Firstly, the presumption of innocence available to him under the fundamental principle of criminal jurisprudence that every person shall be presumed to be innocent unless he is proved guilty by a competent court of law. Secondly, the accused having secured his acquittal, the presumption of his innocence is further reinforced, reaffirmed and strengthened by the trial court. (5) If two reasonable conclusions are possible on the basis of the evidence on record, the appellate court should not disturb the finding of acquittal recorded by the trial court." 10. There is an acquittal and therefore, there is double presumption in favour of the accused.
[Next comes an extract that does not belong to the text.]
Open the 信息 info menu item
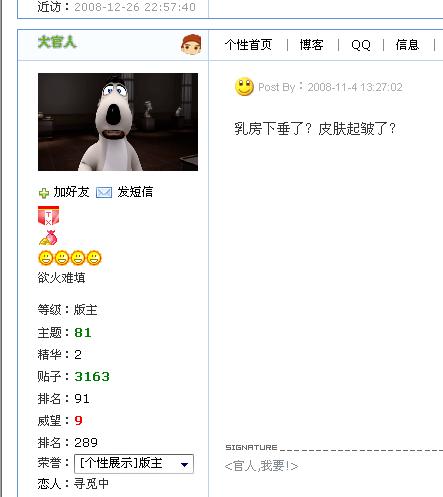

Firstly, the presumption of innocence available to accused under the fundamental principle of criminal jurisprudence that every person shall be presumed to be innocent unless he is proved guilty by a competent court of law. Secondly, accused having secured acquittal, the presumption of his innocence is further reinforced, reaffirmed and strengthened by the trial court. For acquitting accused, the Trial Court observed that the prosecution had failed to prove its case. 11. In the circumstances, in my view, the opinion of the Trial Court cannot be held to be illegal or improper or contrary to law. The order of acquittal, in my view, cannot be interfered with. I cannot find any fault with the judgment of the Trial Court. 12. Appeal dismissed.